CBS to Comply With FCC’s Request for Harris’ ’60 Minutes’ Interview

FULL COMPLIANCE

President Trump filed a $10 billion lawsuit against the network last year, claiming bias in favor of Harris.

Kamala Harris (R) shakes hands with  Donald Trump (L) during a presidential debate at the National Constitution Center in Philadelphia, Pennsylvania, on September 10, 2024.
Saul Loeb/AFP via Getty Images

CBS News has agreed to comply with the Federal Communications Commission’s request for the unedited transcript and tape of Kamala Harris60 Minutes interview that aired on Oct. 7, 2024, following a lawsuit against the network brought by Donald Trump.

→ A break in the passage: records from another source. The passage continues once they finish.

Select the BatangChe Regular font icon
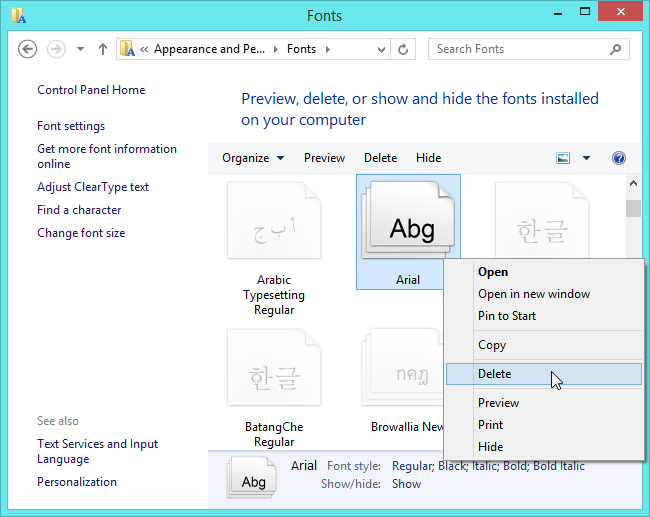Viewport: 650px width, 517px height. coord(274,371)
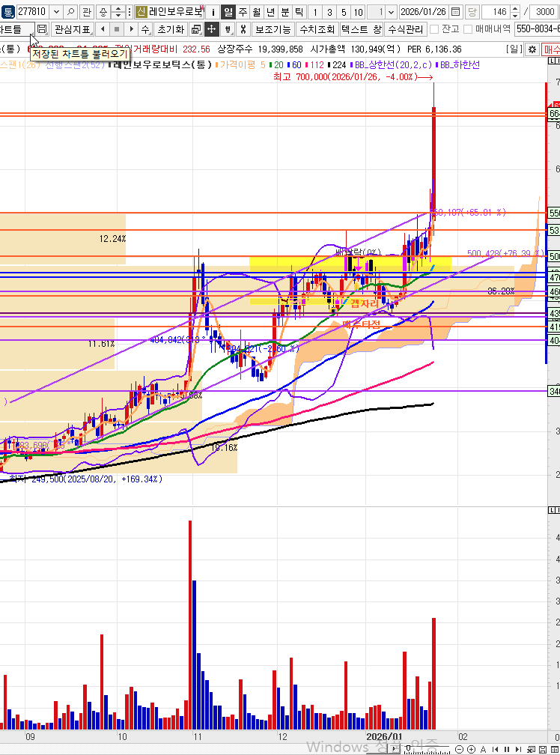Image resolution: width=560 pixels, height=755 pixels.
Task: Open the minute interval dropdown
Action: (x=392, y=12)
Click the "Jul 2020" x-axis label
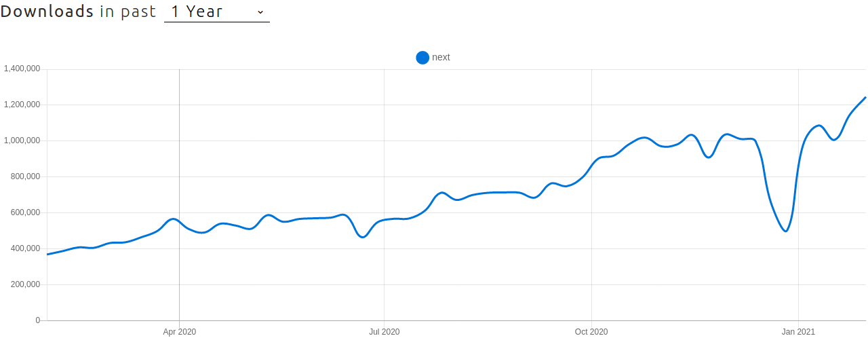 [x=384, y=332]
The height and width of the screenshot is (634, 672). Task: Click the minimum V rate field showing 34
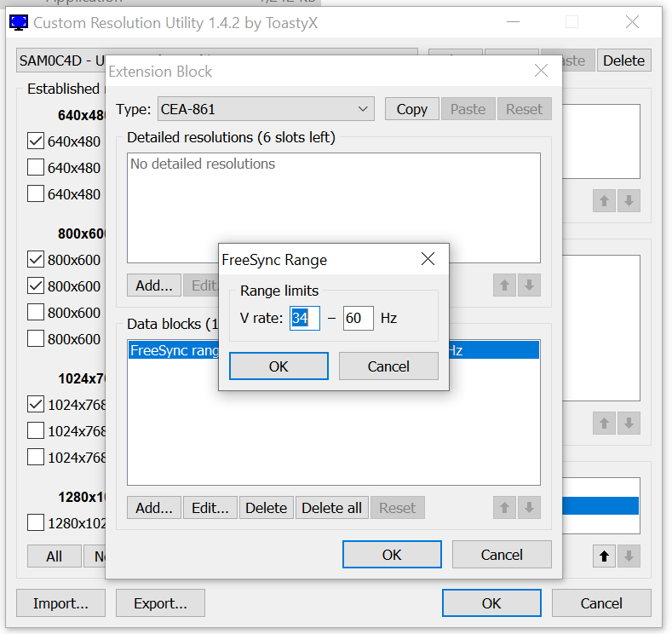pos(304,319)
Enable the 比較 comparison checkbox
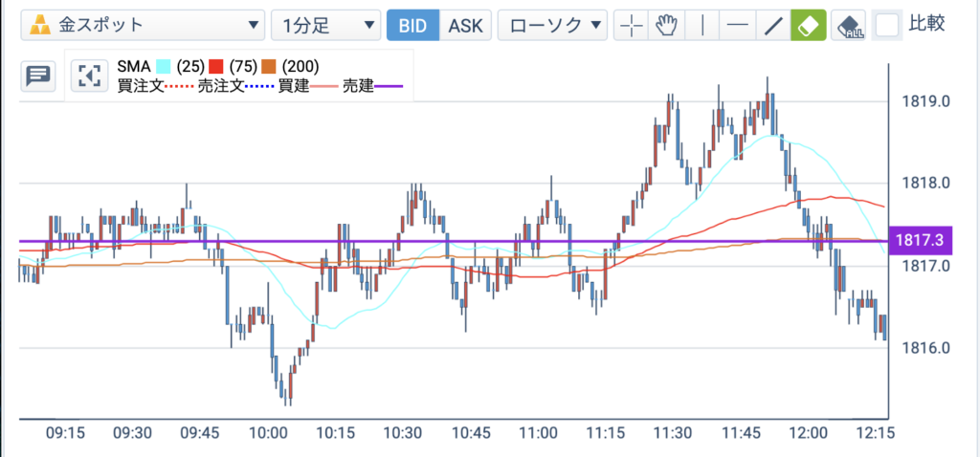Screen dimensions: 980x457 [x=887, y=26]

Trump’s FCC appointee, Brendan Carr, led the commission’s inquisition by sending the network’s news division a letter on Wednesday evening, requesting “the full, unedited transcript and camera feeds.”

“We are working to comply with that inquiry as we are legally compelled to do,” the network’s spokesman said on Friday, The New York Times reported.

Trump sued CBS for $10 billion last year, accusing the network of intentionally crafting the interview in favor of Harris and her candidacy through edits. He alleges that the network targeted him by including longer segments of her response to a question about the ongoing conflict in the Middle East.

While media law experts dismissed the litigation as a thinly veiled punishment for the news outlet, CBS’s parent company Paramount has begun settlement discussions with Trump’s representatives.

Some believe that the parent company is in a rush to settle so it can clear the path for the FCC to approve its multibillion-dollar merger with Skydance Media. It is worth mentioning that the latter is owned by Trump ally and Oracle CEO Larry Ellison’s son, David Ellison.

The Letter of Inquiry has drawn criticism from media experts such as Democratic commissioner Anna Gomez, who slammed the request as a “retaliatory move by the government against broadcasters whose content or coverage is perceived to be unfavorable,” adding, “It is designed to instill fear in broadcast stations and influence a network’s editorial decisions.”